[Rows of pointing data]

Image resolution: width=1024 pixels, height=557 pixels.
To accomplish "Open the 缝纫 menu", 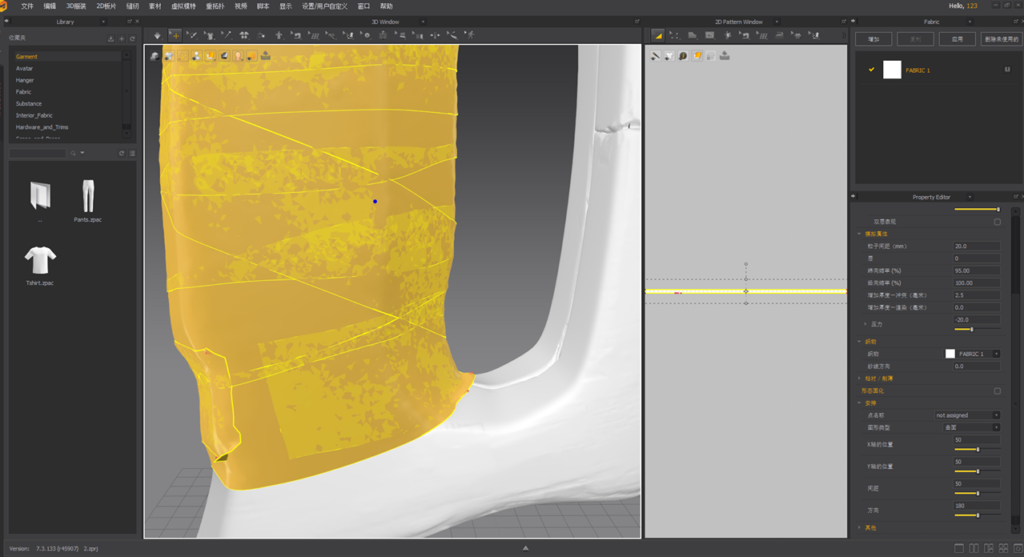I will [132, 6].
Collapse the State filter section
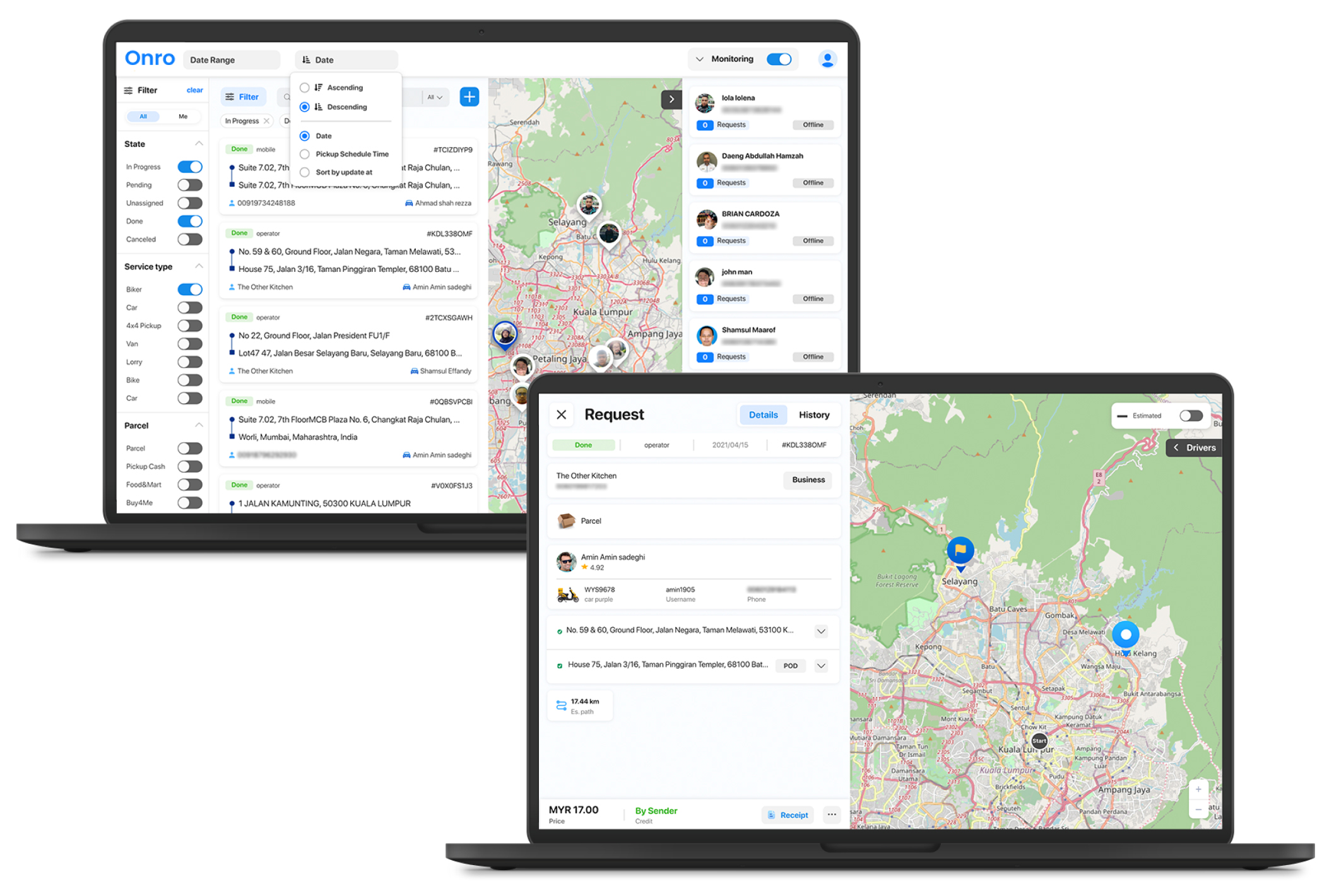 (199, 144)
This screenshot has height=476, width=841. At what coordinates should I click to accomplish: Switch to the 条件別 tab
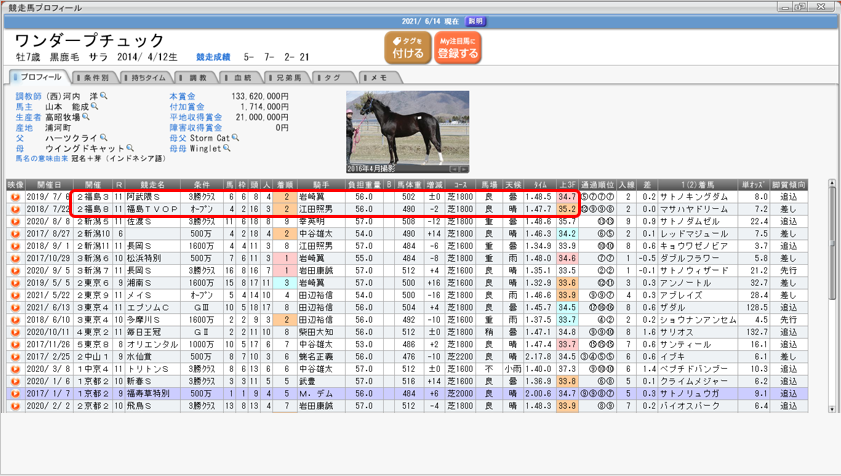95,77

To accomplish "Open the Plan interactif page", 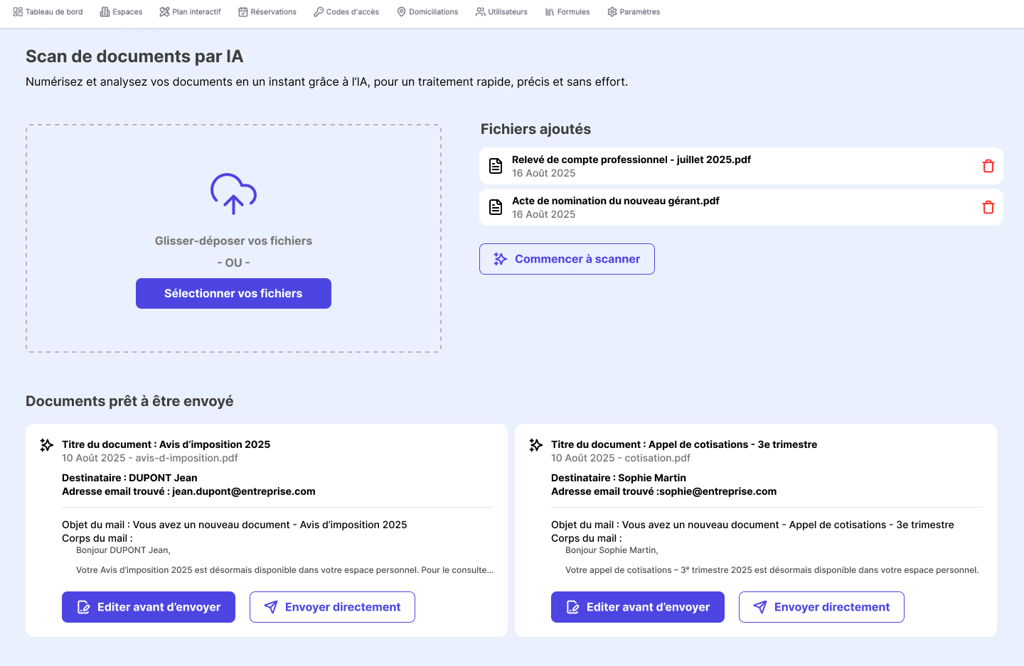I will pos(190,12).
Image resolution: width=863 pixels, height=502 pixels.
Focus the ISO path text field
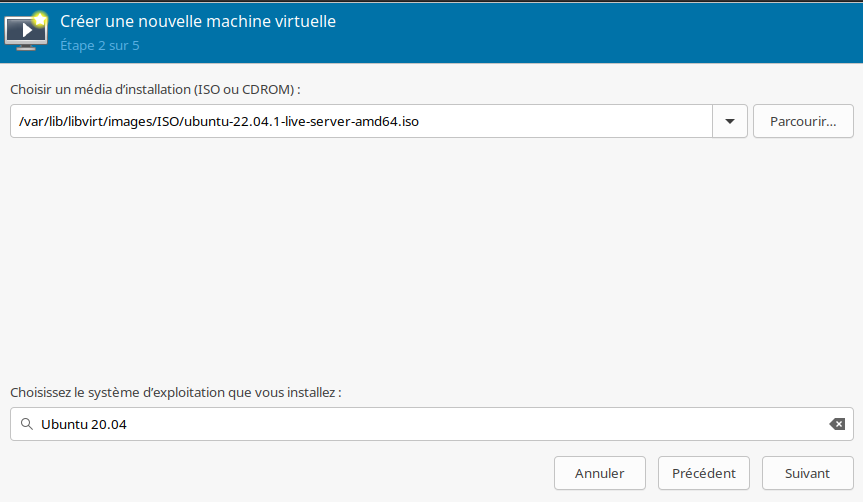click(x=361, y=121)

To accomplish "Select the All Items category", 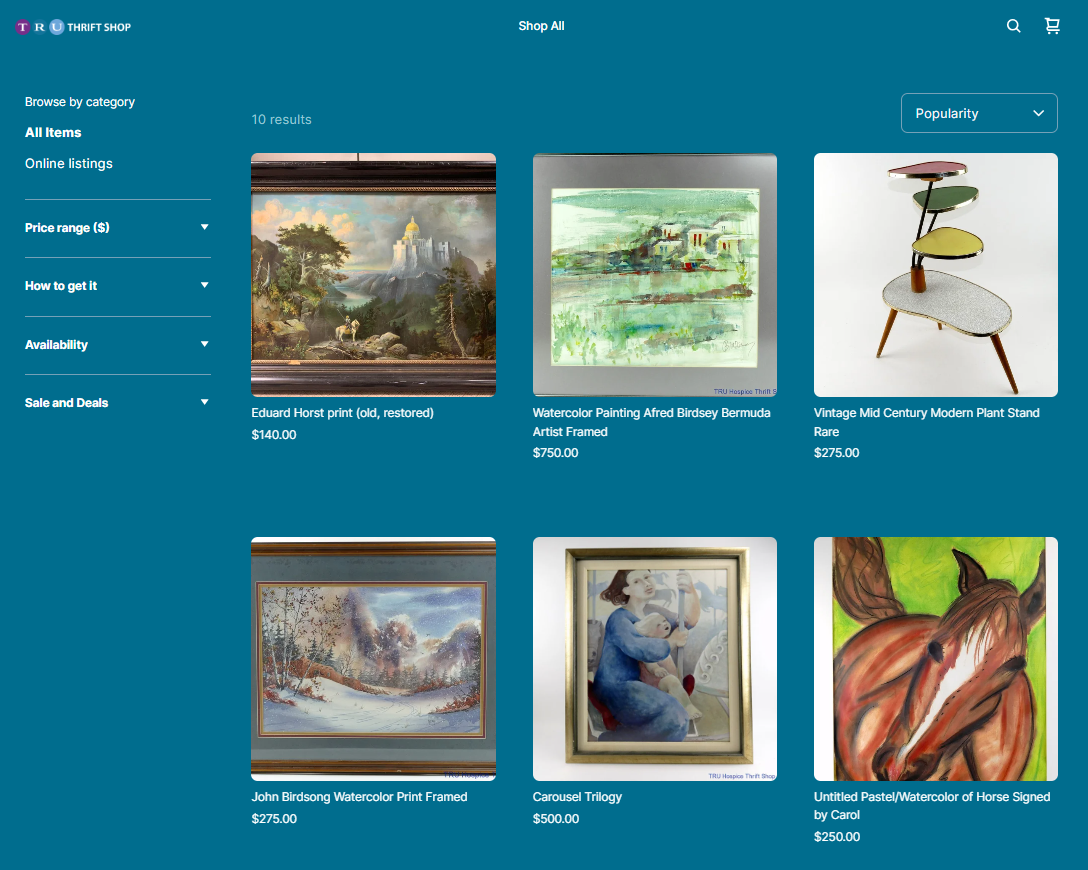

### THE REQUEST
Copy out the rows from the line holding "Image resolution: width=863" through the last row, both ends included. Omit the pictures from your copy.

### TASK SOLUTION
Image resolution: width=863 pixels, height=502 pixels.
Focus the ISO path text field
click(x=361, y=121)

To accomplish "Select the All Items category", 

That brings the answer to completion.